Vingt-sept ans plus tard,
en 1990, le voilà libre. Ni brisé, ni amer. Et c’est en homme libre qu’il
négocie avec le régime à bout de souffle l’organisation d’élections enfin
universelles et démocratiques. Triomphalement élu président en 1994, il prône
la réconciliation entre les races. Le film «Invictus» retrace l’épisode,
glorieux, où l’on voit «Madiba» utiliser l’équipe nationale de rugby, symbole
de la puissance blanche afrikaner, pour souder noirs et blancs dans l’euphorie
partagée d’une victoire en coupe du monde.

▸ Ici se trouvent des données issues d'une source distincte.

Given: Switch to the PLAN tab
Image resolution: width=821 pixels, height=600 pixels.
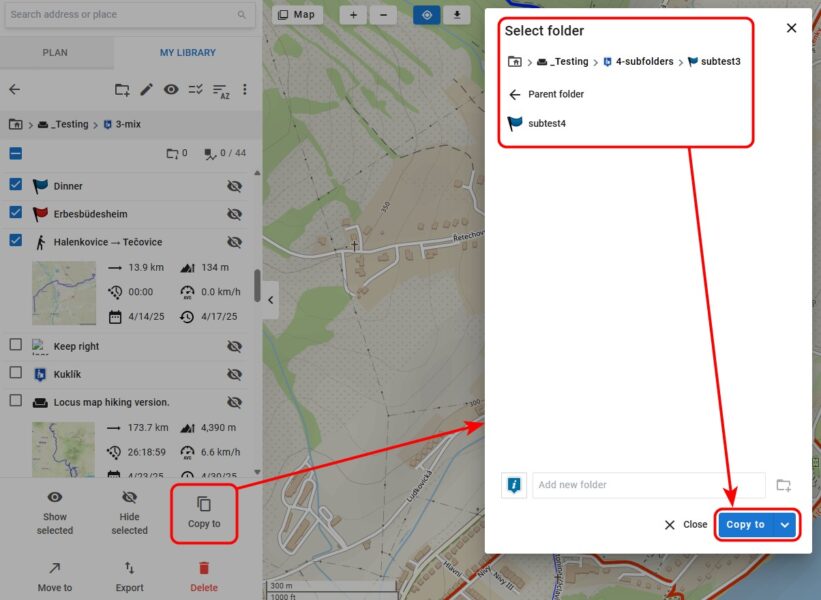Looking at the screenshot, I should 55,53.
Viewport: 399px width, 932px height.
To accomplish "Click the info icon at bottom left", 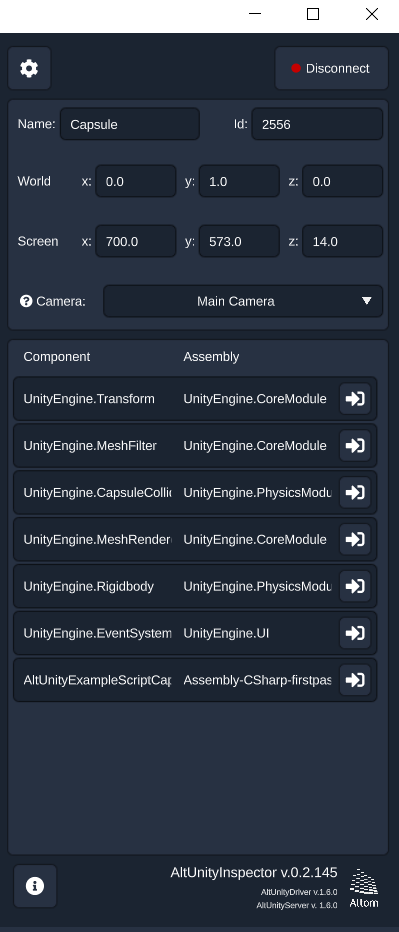I will click(35, 886).
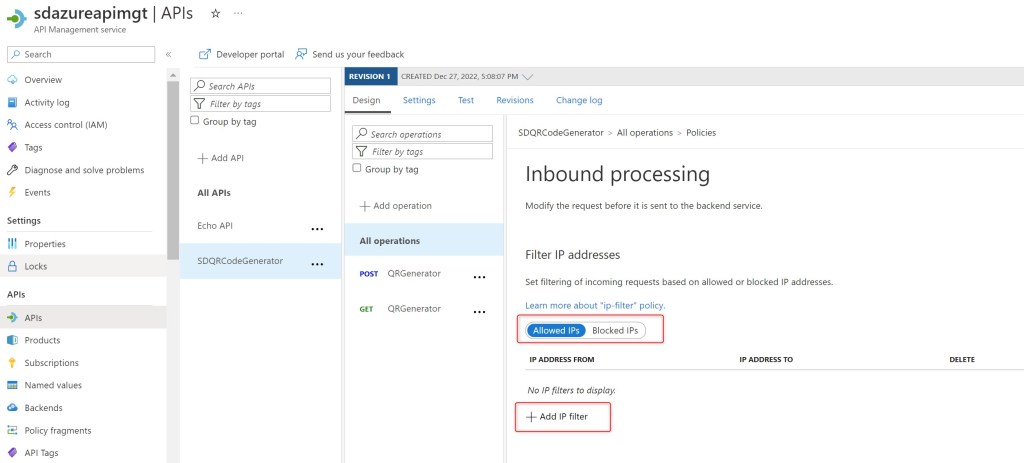Select Diagnose and solve problems
Image resolution: width=1024 pixels, height=463 pixels.
(x=84, y=170)
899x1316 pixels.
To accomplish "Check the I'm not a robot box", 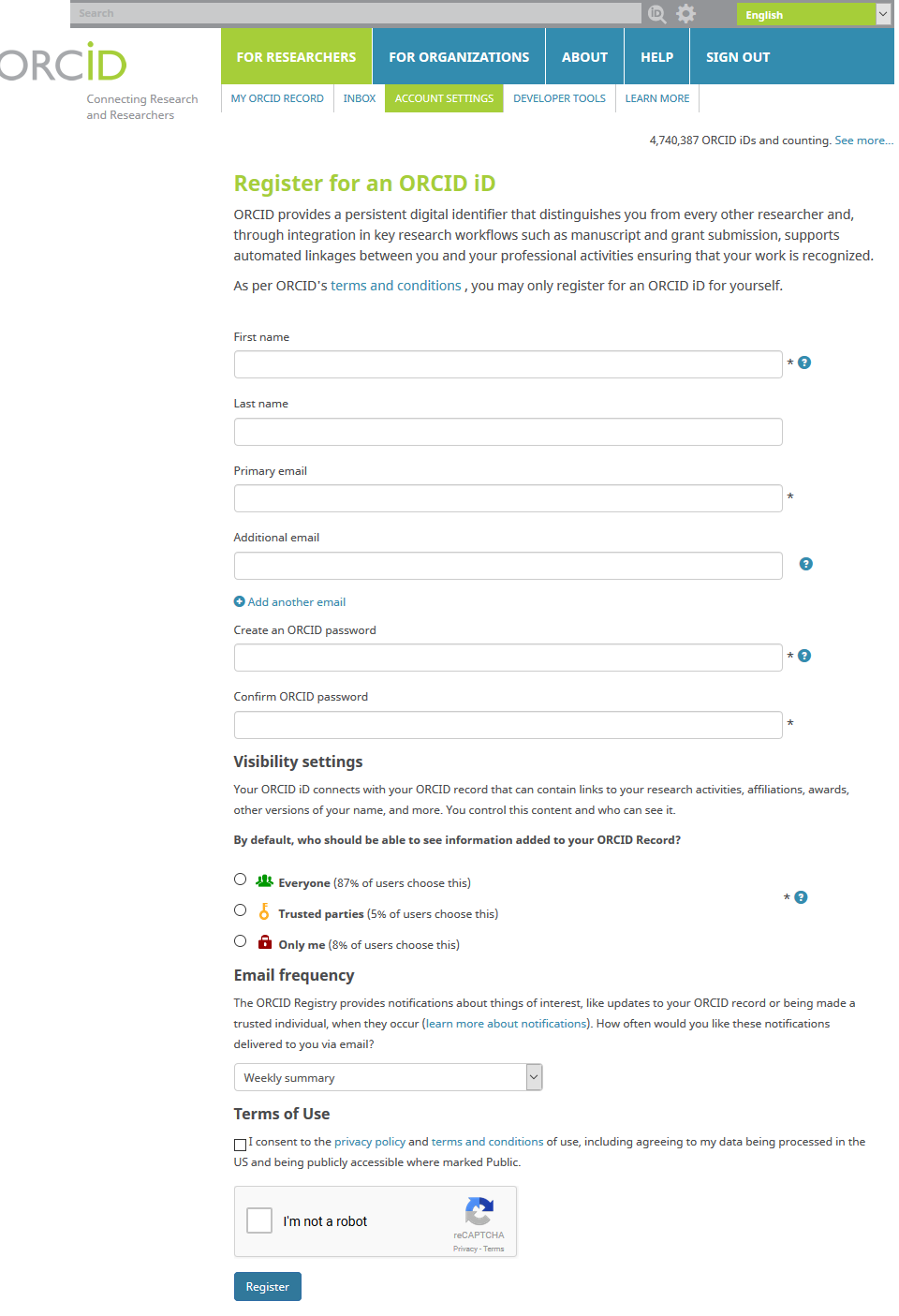I will 259,1220.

Mandela, dont la vie fut accaparée par la lutte
politique, n’a jamais réussi à mener
une vie familiale «normale». Mais, charmeur et facilement charmé, il rechercha
toujours la compagnie des femmes, comme en témoignent maintes idylles et trois
mariages.
Il a eu six enfants de ses
deux premières unions, deux filles et deux garçons avec Evelyn, deux filles
avec Winnie. Trois de ses filles sont encore vivantes, ainsi que dix-sept
petits-enfants et douze arrière-petits-enfants.
Divorcé de Winnie, il
s’est marié une troisième fois en 1998, le jour de ses 80 ans, avec Graça
Machel, veuve de l’ancien président mozambicain Samora Machel, prononçant des
mots touchants sur la grâce de tomber amoureux.
Symboliquement, la toute
dernière apparition publique de » l’icône mondiale » n’avait pas été réservée à
ses compatriotes, mais à l’humanité tout entière : il avait salué la foule le
soir de la finale de la Coupe du monde de football 2010 en Afrique du Sud, en
direct devant plusieurs milliards de téléspectateurs.